St. John's Church in Jersey City was built in 1870. Once known as the “Millionaires’ Church,” it was one of several Jersey City churches that closed in the 1980s and 90s due to a shrinking congregation facing growing expenses. It has not housed a congregation since 1994.
In March 2013 the City of Jersey City served the Diocese of Newark with a Notice of Unsafe Structure for St. John's, requiring the diocese to either demolish or repair the building, or face weekly fines. The diocesan Trustees concur with the assessment that the building is unsafe.
Why doesn’t the diocese repair St. John’s?
The cost of repair – estimated to be in the millions of dollars – is far beyond the diocese's means.
Why doesn’t the diocese sell St. John’s?
While various groups have approached the diocesan Trustees to discuss acquiring the property, none have ever made an actual proposal to purchase it.
What is the status of designating St. John’s a landmark?
An ordinance to designate St. John’s a landmark was introduced to the City Council of Jersey City, which voted to table it in 2008. Questions regarding the City Council’s actions should be directed to them.
What is currently happening to St. John’s building?
The diocesan Trustees are complying with the Notice of Unsafe Structure by contracting with LVI Services to demolish the building.
In order to make the structure safe to demolish, asbestos abatement was first required on the upper level, around the windows and ceiling (asbestos abatement of the lower level was done a few years ago). LVI completed this work on Friday, May 17, 2013.

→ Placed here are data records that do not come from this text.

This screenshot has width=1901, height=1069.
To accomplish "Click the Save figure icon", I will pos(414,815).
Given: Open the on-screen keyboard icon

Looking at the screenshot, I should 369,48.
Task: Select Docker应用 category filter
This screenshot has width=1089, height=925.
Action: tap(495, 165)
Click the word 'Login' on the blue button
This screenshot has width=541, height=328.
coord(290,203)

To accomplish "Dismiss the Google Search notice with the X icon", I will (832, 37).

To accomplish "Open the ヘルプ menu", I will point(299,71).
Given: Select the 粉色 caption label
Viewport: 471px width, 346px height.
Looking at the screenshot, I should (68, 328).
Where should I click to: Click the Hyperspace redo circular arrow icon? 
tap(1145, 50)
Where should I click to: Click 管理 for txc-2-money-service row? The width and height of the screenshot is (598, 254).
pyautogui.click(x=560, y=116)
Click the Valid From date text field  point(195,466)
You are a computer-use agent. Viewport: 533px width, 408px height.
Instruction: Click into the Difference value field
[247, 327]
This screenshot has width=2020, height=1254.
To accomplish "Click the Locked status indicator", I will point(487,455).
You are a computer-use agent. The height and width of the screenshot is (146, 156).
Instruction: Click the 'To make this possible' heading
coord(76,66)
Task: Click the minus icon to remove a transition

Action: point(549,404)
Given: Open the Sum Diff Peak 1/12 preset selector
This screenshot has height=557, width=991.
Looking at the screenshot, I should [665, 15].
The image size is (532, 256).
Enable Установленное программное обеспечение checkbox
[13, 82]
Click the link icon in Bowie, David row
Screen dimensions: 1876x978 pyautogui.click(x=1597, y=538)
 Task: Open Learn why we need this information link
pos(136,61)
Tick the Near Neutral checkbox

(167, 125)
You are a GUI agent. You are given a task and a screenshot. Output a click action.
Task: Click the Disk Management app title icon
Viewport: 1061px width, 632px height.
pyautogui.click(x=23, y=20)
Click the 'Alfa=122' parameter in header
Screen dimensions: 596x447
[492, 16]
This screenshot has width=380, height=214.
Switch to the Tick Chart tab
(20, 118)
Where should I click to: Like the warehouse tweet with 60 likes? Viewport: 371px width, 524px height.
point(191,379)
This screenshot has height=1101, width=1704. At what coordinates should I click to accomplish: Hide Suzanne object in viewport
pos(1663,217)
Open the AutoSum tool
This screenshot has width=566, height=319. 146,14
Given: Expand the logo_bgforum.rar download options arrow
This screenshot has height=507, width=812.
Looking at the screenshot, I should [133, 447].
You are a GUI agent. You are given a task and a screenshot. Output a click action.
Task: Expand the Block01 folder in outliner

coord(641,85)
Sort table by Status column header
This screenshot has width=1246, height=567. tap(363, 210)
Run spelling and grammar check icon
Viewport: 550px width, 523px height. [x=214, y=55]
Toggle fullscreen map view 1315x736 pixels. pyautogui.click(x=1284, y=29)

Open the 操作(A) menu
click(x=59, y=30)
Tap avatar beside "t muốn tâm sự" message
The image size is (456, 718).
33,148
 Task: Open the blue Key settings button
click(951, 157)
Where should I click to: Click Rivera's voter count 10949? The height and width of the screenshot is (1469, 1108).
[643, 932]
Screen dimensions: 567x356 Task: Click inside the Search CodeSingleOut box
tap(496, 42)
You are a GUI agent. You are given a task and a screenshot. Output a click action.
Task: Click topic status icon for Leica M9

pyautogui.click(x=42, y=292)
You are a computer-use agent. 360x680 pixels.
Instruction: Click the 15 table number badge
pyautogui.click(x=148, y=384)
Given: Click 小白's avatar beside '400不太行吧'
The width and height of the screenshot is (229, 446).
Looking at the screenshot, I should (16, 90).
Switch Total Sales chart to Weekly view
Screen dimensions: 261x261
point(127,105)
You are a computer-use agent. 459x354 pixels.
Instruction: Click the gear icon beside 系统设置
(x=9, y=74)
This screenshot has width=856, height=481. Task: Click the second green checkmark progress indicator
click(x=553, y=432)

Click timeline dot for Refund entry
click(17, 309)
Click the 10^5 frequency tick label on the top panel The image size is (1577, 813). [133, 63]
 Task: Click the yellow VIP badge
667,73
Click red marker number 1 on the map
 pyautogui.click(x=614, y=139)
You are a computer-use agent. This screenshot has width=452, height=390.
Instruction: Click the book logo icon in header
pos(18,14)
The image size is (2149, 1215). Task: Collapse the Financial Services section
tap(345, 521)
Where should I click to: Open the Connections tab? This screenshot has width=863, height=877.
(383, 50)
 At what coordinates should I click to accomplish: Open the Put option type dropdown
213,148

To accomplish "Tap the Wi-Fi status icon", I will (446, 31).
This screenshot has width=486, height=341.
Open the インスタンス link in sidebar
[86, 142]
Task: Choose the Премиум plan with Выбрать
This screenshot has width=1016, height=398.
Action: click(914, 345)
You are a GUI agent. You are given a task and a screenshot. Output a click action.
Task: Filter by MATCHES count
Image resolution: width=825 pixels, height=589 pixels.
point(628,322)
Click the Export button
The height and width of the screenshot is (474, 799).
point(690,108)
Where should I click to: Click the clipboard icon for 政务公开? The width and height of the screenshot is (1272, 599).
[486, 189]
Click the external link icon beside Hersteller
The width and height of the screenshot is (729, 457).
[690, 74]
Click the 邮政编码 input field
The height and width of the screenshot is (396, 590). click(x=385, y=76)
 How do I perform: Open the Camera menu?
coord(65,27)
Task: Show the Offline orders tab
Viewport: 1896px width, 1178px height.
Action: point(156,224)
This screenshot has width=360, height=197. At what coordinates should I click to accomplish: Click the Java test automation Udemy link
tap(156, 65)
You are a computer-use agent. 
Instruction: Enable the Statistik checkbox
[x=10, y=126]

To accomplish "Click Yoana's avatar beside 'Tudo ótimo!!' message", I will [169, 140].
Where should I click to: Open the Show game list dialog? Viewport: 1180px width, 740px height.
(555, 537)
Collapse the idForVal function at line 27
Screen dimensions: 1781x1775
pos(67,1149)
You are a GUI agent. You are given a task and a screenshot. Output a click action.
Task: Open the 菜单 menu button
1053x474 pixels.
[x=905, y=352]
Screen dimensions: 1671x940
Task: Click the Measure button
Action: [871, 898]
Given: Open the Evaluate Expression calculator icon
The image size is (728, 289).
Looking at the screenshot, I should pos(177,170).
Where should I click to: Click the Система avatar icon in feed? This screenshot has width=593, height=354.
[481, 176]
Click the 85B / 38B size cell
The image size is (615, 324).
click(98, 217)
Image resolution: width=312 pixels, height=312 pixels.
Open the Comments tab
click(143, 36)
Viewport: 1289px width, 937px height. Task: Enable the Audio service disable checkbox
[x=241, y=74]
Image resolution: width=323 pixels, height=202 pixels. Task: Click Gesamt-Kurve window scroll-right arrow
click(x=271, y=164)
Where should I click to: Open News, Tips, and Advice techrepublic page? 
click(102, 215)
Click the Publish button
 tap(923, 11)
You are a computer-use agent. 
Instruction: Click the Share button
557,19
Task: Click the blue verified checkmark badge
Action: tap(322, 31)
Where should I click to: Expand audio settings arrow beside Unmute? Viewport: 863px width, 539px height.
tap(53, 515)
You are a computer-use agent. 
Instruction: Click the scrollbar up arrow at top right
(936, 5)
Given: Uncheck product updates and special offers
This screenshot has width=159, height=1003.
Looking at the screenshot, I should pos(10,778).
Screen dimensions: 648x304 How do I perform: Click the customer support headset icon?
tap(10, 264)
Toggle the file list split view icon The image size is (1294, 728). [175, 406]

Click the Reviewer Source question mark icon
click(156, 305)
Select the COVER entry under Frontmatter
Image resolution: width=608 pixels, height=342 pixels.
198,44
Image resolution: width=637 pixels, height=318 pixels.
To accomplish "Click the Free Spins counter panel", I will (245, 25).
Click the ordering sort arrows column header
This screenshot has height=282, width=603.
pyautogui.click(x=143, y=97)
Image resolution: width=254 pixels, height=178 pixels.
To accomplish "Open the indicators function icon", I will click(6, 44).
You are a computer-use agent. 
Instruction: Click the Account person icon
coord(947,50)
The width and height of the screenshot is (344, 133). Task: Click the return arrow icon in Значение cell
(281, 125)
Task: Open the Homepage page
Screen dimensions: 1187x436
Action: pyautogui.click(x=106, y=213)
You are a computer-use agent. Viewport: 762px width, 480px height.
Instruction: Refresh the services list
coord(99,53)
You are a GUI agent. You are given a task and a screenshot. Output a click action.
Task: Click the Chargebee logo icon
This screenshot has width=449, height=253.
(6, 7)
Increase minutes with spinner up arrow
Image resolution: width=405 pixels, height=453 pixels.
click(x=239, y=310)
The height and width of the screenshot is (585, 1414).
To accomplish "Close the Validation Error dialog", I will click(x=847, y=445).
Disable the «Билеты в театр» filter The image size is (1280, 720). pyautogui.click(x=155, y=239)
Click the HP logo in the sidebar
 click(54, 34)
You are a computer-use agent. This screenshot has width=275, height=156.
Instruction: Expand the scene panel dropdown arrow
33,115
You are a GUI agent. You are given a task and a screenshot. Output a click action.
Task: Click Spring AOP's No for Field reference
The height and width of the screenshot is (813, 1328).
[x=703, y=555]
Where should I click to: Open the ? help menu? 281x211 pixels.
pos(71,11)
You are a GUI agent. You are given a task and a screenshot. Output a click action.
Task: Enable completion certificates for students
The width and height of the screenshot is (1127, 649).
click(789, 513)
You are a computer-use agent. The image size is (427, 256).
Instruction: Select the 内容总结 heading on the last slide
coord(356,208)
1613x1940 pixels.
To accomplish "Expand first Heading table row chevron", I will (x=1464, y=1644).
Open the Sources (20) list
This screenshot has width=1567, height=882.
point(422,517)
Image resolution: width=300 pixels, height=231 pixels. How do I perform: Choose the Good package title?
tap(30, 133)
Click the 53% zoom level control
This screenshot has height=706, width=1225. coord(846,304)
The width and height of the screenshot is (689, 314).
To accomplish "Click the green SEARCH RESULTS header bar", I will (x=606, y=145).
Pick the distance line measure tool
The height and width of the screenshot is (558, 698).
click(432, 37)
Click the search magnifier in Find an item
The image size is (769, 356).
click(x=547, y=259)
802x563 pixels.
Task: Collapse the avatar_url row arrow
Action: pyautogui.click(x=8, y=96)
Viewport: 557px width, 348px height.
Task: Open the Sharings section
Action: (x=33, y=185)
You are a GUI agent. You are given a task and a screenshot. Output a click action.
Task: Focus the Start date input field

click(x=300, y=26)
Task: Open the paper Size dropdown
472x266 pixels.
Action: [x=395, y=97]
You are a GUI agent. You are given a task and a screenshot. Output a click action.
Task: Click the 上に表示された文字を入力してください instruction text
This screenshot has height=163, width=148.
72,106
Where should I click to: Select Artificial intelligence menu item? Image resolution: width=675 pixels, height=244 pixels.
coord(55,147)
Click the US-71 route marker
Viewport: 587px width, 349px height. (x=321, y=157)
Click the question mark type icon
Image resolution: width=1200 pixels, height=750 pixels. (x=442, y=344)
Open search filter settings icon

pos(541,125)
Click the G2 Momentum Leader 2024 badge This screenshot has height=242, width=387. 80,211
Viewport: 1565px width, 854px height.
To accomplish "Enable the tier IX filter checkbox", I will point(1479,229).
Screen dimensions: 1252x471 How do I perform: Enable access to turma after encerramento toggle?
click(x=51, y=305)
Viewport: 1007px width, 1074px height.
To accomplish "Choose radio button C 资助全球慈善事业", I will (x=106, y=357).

On May 21, 2013 LVI submitted the required application to the City of Jersey City for a demolition permit.
What is the future of Episcopal ministry in Jersey City?
The Diocese of Newark is committed to ministry in the Jersey City community through the three remaining Jersey City Episcopal churches, Grace Church Van Vorst, Church of the Incarnation and St. Paul's Church in Bergen. All sales proceeds from previously closed Jersey City churches were used to create the Jersey City Area Ministry (JCAM) Fund, which since 1997 has supported meal programs for the homeless or those living in poverty; enrichment programs for children whose parents otherwise couldn’t afford them; and other ministries benefiting the residents of Jersey City. Any net sale proceeds from St. John’s would likewise go to the JCAM Fund to support existing and future ministry in Jersey City.